* _Instruction A_:
Name every historical person who appears in the article on the Celts below.

* _Document extract_:
Who Were the Celts? (And where are they now?) - Page: 2
These are the modern stereotypes familiar to most North Americans, and no wonder. The Celts were, in fact, widely dispersed throughout the western world and, if archaeologists are correct, wandered all the way from the slopes of the Himalayas to North America, and long before the Potato Famine at that. The Irish monk, St. Brendan, is said to have sailed to Newfoundland in a leather boat in the mid-sixth century. But some believe there are Bronze Age Celtic artifacts in New Hampshire: the Bronze Age lasted from approximately 2,700 to 700 BCE, depending on locale. (Find more information on this controversial issue at http://www.wolflodge.org/visibiliti/meti...
When antiquity’s famous peripatetic author, Herodotus, wrote about the Keltoi in about 450 BCE, he described a race of tall, well-muscled, long-boned and light-haired people. When Julius Caesar later wrote about the Gallic Wars (58-52 BCE), he described the ferocity of the large and well-muscled Celtic combatants. Note that in Rome, the terms Gaul and Gallic were synonymous with Celt or Keltoi. (The statue called “The Dying Gaul,” sculpted contemporaneously from life, is another hint that this was so. The statue can currently be seen at The Capitoline in Rome, or online at http://sights.seindal.dk/sight/766_Juliu...
In 387 B.C., the Celts sacked Rome, scaring the tunics off the leather-shielded Romans by hurling themselves at the Romans clad only in blue paint and weapons, with their light hair molded into fearsome spikes by the application of lime and grease. (Iron Age sculpting gel!) The Celts rarely took prisoners, preferring to behead those they had vanquished. They are said by many sources to have hung the heads above the doors to their dwellings, like so many hunting trophies.
That the Celts were bellicose is evident in these early texts, but the extent of their other abilities—notably in metalworking, wagon-making and, later, horsemanship—has been revealed during the past hundred years or so through excavations of their villages across central Europe and into the British Isles.

* _Records supplied_:
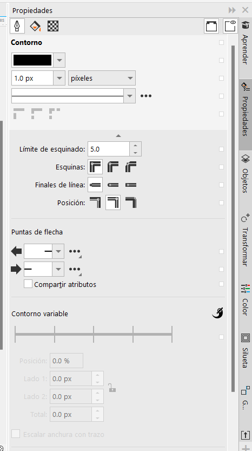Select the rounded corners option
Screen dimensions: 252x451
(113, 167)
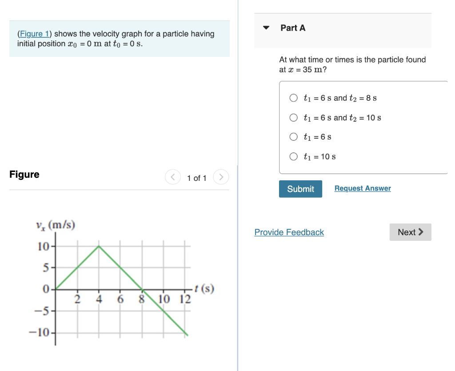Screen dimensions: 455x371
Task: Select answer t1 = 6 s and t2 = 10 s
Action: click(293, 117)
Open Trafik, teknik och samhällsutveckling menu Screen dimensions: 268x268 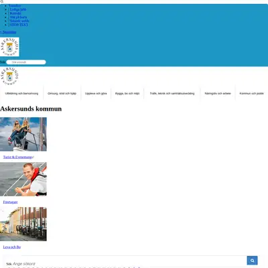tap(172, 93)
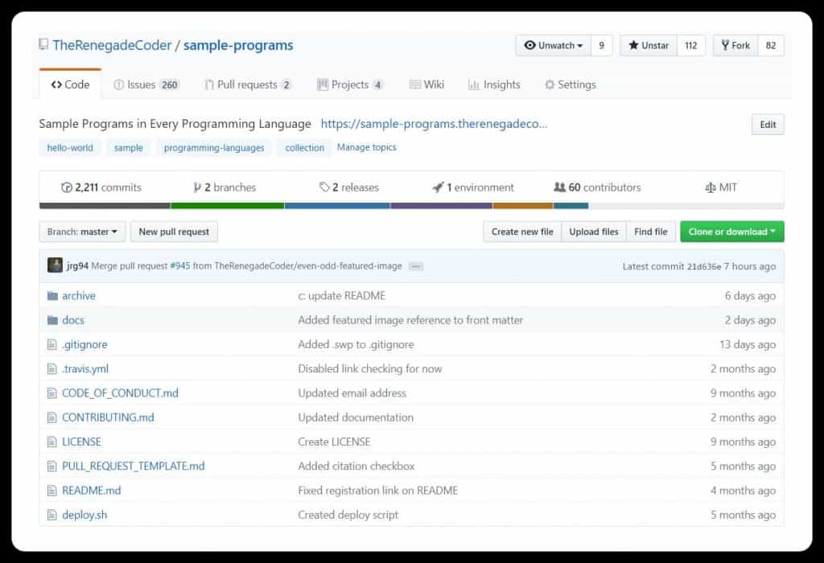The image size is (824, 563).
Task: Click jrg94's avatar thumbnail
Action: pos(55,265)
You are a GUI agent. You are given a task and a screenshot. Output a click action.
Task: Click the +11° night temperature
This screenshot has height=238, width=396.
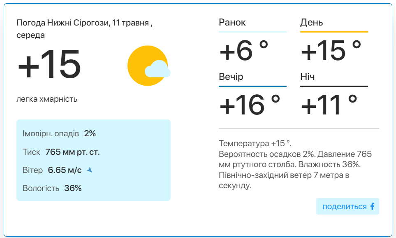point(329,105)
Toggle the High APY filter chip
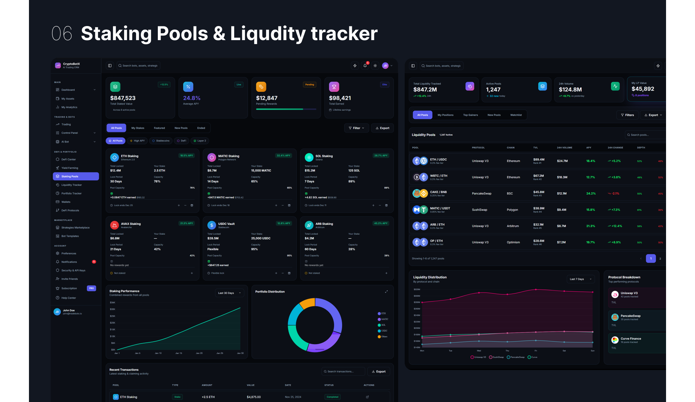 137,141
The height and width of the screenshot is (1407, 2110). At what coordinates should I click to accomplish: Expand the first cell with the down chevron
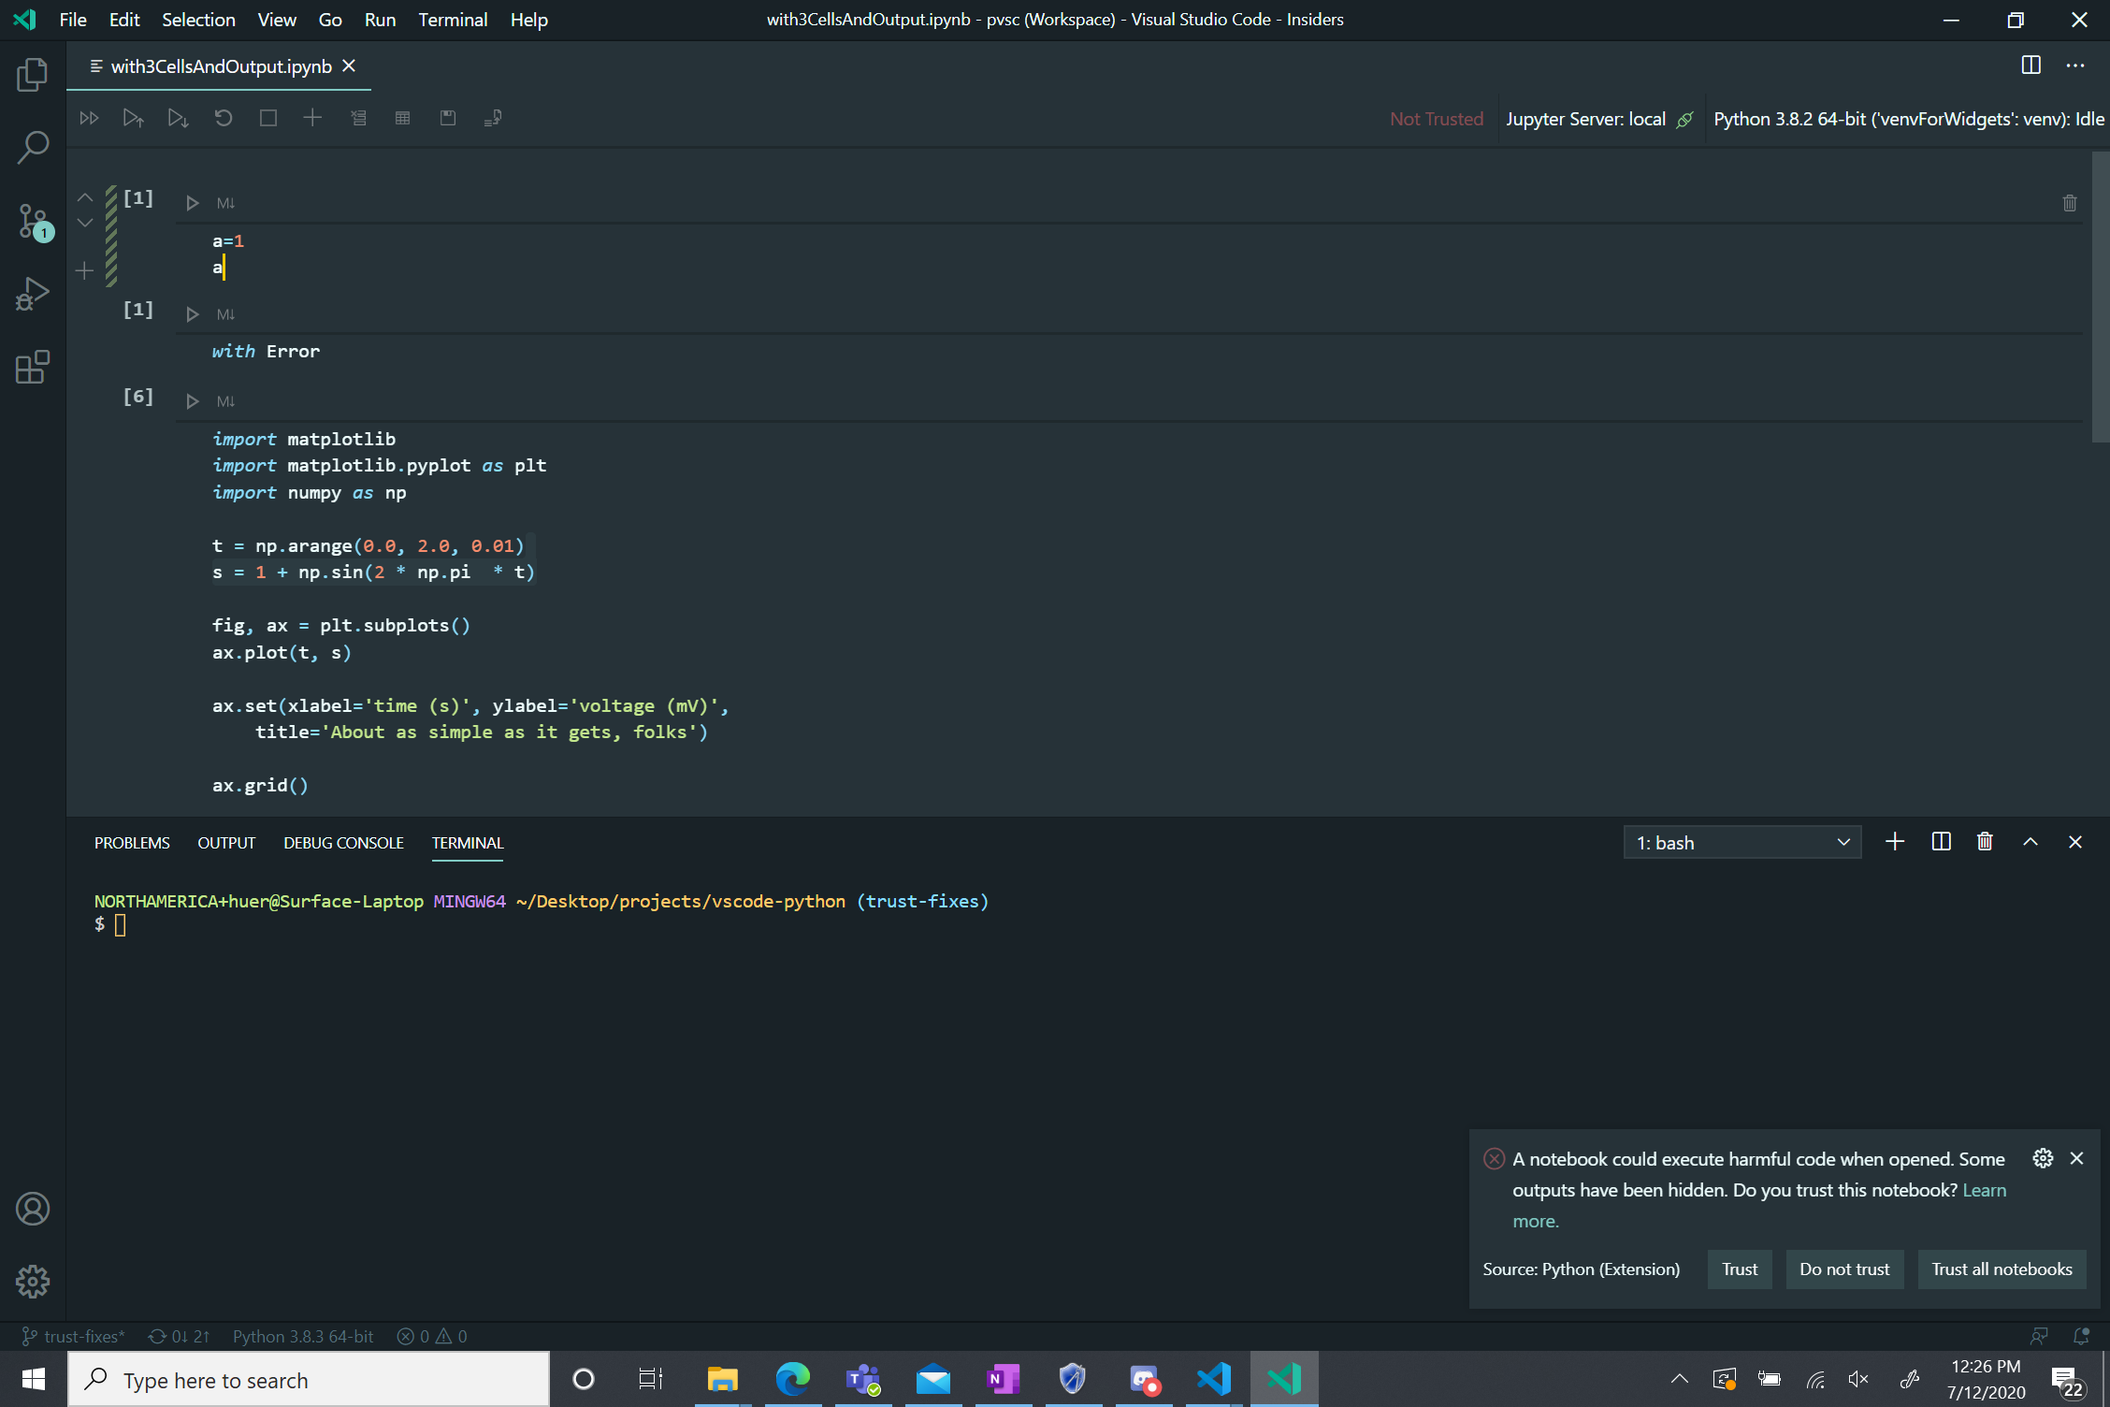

* _Instruction B_:
Pull out each line of the records above that contains the word "height".

* _Response A_:
St. Brendan, Herodotus, Julius Caesar

* _Response B_:
This screenshot has height=238, width=396.
The height and width of the screenshot is (1407, 2110). At what coordinates should I click to accomplish: Expand the first cell with the down chevron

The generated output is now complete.